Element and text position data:

--------------------------------

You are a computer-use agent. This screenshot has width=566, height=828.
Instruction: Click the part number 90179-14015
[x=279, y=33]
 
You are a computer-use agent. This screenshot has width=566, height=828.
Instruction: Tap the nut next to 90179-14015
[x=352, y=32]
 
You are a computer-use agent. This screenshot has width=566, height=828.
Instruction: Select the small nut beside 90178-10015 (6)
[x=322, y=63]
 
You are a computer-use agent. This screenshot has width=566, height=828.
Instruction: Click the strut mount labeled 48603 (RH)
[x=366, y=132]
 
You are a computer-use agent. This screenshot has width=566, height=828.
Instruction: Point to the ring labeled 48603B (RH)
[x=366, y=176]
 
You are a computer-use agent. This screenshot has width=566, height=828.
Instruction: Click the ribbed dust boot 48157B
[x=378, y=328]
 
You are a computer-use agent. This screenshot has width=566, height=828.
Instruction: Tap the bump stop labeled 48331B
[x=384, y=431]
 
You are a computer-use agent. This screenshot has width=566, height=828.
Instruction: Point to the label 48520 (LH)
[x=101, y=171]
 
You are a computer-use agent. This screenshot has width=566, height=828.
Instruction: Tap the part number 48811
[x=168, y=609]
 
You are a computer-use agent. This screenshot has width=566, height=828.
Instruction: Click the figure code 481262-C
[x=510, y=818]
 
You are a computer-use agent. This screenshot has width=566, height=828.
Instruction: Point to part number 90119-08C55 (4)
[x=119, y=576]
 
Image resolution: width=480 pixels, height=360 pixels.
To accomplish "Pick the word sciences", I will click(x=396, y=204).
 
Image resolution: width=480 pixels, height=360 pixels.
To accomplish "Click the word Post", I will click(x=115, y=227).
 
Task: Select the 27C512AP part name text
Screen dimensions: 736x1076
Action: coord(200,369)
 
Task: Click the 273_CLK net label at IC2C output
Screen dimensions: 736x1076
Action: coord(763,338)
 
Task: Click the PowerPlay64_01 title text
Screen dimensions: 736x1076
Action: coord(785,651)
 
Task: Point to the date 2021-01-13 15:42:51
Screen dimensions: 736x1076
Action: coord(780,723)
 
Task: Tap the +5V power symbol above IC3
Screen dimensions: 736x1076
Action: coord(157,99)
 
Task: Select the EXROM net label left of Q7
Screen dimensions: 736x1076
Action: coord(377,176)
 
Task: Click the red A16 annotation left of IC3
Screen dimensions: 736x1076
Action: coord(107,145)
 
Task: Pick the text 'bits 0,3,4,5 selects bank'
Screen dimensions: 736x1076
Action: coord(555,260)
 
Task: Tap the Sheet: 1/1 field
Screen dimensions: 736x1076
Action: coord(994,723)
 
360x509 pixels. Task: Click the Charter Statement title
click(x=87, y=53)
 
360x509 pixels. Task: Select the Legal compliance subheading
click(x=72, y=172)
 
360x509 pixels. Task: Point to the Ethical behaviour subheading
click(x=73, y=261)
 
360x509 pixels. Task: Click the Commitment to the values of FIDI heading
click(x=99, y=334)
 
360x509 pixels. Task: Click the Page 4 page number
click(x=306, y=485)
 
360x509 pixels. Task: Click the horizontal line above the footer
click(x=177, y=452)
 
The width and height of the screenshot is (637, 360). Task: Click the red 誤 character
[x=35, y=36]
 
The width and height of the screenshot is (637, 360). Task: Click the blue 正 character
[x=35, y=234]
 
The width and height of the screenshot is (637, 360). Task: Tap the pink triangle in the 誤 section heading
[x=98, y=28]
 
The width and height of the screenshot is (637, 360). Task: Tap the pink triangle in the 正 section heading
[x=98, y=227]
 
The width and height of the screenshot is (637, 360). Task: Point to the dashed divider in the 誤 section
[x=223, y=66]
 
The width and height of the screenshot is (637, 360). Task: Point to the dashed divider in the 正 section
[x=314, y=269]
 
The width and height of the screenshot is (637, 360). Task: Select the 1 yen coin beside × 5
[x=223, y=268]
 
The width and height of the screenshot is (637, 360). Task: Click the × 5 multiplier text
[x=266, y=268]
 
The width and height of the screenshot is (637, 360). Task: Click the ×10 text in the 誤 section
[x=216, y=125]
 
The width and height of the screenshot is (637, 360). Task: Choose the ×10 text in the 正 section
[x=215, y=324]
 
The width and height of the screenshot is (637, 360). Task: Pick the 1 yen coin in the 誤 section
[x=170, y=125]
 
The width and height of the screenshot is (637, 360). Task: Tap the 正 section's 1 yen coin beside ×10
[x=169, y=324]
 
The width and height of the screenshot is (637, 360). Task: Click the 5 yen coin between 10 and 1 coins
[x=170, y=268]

--------------------------------

Task statement
Reproduce the lines of the listing above verbatim, starting at the line containing "Task: Click the PowerPlay64_01 title text" and ending at the line containing "Action: coord(157,99)", with both of those lines included.

The response
Task: Click the PowerPlay64_01 title text
Screen dimensions: 736x1076
Action: coord(785,651)
 
Task: Point to the date 2021-01-13 15:42:51
Screen dimensions: 736x1076
Action: coord(780,723)
 
Task: Tap the +5V power symbol above IC3
Screen dimensions: 736x1076
Action: coord(157,99)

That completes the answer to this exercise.